Thursday, February 25, 2010

The pagans are coming!


When the banks in Iceland collapsed a year or two ago, having offered wildly exaggerated interest rates to attract investors from outside the country and then found that they couldn't afford to pay what they'd promised, some European governments - particularly Holland and Britain - exerted enormous pressure on the Icelandic government to repay their citizens who'd been affected. Britain went so far as to seize all Icelandic government assets.

Needless to say, this didn't go down well with the citizens of Iceland, who demonstrated in the streets against their bankers, their Government and the nations who were applying pressure. Indeed, some went further than merely demonstrating. The Reykjavik Grapevine reports:

A spell cast against Iceland's enemies by members of the Ásatrú Society at the start of the banking crisis has finally began to bear results.

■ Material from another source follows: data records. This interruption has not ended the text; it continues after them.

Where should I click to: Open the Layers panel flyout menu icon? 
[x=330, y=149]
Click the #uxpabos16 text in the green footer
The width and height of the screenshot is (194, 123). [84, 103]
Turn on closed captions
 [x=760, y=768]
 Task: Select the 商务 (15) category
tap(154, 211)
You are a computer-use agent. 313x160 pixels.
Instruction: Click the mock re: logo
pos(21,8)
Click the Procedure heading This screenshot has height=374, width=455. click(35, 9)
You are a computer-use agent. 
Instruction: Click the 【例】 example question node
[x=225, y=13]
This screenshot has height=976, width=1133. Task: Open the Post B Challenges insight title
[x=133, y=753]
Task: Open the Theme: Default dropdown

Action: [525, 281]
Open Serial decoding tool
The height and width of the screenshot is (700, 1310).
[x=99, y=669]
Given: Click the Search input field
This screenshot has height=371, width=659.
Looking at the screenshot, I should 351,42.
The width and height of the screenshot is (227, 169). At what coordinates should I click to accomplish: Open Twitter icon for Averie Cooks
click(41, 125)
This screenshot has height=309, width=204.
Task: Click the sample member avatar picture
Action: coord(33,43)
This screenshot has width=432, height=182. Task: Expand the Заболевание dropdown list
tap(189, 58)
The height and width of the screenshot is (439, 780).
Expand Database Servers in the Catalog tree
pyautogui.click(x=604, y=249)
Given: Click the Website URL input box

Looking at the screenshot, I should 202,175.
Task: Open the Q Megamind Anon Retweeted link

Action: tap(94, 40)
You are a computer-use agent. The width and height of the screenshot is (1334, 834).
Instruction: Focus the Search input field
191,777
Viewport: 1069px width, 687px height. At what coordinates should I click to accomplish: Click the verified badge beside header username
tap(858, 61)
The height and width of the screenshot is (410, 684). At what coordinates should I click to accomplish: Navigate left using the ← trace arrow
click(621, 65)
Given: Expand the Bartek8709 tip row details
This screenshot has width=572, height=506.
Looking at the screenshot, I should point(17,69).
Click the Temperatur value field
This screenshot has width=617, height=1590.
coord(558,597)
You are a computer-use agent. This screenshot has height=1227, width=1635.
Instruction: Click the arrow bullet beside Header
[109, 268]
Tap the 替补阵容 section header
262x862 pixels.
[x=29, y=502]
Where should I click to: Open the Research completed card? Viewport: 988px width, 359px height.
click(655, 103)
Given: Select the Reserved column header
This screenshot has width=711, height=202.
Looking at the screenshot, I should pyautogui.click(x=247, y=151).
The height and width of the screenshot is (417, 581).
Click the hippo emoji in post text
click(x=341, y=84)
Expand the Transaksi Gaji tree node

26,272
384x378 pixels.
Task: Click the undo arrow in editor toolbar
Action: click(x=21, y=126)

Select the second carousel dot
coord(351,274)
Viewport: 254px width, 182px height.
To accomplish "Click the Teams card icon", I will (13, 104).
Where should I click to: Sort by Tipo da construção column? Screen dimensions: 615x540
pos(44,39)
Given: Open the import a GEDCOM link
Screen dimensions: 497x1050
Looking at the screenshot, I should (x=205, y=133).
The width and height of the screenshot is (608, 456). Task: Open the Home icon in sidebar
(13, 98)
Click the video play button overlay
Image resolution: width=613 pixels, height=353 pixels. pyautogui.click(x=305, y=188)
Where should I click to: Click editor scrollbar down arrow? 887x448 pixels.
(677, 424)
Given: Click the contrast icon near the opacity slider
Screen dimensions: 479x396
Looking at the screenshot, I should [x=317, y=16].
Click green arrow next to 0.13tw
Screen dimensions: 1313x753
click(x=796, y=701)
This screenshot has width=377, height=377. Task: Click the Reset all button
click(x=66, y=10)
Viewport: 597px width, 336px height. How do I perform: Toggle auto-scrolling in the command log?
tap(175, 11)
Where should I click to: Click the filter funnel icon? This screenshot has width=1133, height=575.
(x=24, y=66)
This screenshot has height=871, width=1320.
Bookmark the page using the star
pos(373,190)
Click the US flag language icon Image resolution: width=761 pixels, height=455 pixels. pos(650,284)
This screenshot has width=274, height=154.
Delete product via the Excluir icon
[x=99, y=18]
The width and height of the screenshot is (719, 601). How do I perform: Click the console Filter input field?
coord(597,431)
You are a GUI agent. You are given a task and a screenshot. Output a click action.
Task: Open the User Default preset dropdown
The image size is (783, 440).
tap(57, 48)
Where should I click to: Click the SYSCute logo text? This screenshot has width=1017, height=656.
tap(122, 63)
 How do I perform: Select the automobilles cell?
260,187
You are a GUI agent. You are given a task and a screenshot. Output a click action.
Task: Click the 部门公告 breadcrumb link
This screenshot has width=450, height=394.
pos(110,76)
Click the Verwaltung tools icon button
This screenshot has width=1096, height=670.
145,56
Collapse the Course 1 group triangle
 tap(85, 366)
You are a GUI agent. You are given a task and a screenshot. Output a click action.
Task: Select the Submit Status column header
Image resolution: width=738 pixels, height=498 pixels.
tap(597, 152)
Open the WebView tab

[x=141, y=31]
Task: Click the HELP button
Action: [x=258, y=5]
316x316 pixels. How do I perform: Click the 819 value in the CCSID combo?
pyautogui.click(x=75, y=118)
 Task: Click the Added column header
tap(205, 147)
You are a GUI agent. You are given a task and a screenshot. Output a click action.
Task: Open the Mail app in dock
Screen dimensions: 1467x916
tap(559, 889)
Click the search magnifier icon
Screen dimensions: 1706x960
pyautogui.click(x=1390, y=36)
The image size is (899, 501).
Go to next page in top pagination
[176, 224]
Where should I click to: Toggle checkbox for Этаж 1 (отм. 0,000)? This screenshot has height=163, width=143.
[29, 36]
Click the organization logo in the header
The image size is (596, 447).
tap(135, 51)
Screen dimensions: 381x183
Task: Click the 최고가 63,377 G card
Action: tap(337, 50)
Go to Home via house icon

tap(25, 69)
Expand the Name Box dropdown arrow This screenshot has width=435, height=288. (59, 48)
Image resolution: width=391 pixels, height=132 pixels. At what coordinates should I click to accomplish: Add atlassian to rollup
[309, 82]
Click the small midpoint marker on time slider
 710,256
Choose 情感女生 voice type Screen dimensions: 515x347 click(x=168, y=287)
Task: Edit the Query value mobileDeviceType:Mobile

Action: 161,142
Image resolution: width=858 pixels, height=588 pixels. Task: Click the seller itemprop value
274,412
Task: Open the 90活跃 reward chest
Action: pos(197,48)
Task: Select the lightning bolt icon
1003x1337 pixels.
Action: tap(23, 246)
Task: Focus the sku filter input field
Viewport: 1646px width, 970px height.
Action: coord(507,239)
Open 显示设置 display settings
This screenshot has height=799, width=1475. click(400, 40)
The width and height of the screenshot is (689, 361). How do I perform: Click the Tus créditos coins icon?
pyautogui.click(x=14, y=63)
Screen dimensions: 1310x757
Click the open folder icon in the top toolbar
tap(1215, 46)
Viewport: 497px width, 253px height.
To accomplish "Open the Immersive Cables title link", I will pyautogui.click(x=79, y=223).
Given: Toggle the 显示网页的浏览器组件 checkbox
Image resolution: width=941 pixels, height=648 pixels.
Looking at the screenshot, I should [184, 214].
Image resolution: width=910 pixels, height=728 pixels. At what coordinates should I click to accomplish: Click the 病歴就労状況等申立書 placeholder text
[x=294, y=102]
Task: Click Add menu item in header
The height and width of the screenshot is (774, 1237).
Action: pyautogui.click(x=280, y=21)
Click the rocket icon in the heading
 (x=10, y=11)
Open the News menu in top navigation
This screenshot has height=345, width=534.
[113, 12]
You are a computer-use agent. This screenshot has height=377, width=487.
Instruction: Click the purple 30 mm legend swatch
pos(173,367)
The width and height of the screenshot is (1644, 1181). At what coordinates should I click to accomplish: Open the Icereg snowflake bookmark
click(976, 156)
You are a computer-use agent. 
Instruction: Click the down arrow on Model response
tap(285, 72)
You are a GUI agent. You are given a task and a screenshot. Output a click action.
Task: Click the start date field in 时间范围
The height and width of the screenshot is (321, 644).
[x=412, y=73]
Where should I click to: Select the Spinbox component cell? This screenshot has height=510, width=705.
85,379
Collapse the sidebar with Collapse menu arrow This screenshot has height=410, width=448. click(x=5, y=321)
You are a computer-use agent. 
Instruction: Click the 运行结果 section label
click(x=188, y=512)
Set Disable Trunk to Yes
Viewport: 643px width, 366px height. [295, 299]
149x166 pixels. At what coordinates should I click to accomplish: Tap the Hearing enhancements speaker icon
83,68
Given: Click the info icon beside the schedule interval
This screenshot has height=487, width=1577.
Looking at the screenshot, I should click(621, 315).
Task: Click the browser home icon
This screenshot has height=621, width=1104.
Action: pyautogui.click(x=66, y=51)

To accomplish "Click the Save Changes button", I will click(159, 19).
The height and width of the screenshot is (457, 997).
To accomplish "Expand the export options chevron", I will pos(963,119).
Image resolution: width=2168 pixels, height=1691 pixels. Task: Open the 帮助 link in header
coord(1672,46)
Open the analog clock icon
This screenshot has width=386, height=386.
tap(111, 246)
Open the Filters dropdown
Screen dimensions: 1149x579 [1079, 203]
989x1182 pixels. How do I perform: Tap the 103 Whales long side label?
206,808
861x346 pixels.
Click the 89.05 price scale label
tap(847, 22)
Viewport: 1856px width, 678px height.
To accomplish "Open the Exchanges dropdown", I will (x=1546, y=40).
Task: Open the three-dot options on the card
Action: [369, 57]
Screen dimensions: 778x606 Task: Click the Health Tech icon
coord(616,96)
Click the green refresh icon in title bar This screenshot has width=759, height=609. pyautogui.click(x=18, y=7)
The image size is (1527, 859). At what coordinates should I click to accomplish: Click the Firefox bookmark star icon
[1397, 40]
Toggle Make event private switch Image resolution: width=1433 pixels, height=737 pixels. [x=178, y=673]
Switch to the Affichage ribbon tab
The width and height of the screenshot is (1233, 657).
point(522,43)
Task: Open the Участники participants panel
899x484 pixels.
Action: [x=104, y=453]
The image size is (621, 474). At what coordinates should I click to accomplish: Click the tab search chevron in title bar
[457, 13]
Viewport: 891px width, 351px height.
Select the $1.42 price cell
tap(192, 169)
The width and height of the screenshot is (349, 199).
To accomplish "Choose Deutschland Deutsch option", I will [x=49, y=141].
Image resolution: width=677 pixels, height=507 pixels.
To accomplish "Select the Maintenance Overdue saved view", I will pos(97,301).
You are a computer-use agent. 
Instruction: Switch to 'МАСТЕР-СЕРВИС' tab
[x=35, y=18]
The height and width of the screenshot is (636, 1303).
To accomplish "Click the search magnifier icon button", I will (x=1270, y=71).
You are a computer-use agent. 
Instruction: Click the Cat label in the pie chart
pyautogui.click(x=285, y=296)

Vísir reports that at the start of the 2008 crash, members of the pagan faith gathered to work magic with the dual purpose of protecting the country from harm, and also to drive away enemies who might approach (called "griðníðing", often erroneously translated as a curse).

As the Dutch government coalition is falling apart, and Gordon Brown [the Prime Minister of England] tumbles in popularity, it would appear the magic has begun to work, contends Ásatrú Society chieftain Hilmar Örn Hilmarsson.

The griðníðing against Gordon Brown, written in English, reads as follows:

In London town this lying clown
our land he drowns and shatters.
Gordon Brown is going down,
his good renown in tatters.

"It fortunately seems to have worked," Hilmarsson told reporters.


Er . . . well, yes, quite! However, I suspect Prime Minister Brown's current problems have far more to do with his political ineptness and the faults and failings of his Labor Party than they do with the 'spells' of an obscure Icelandic pagan cult. Still, one never knows . . . perhaps the British Conservative Party should make a donation to the Icelandic Ásatrú Society before the forthcoming General Election in Britain, to ensure their success?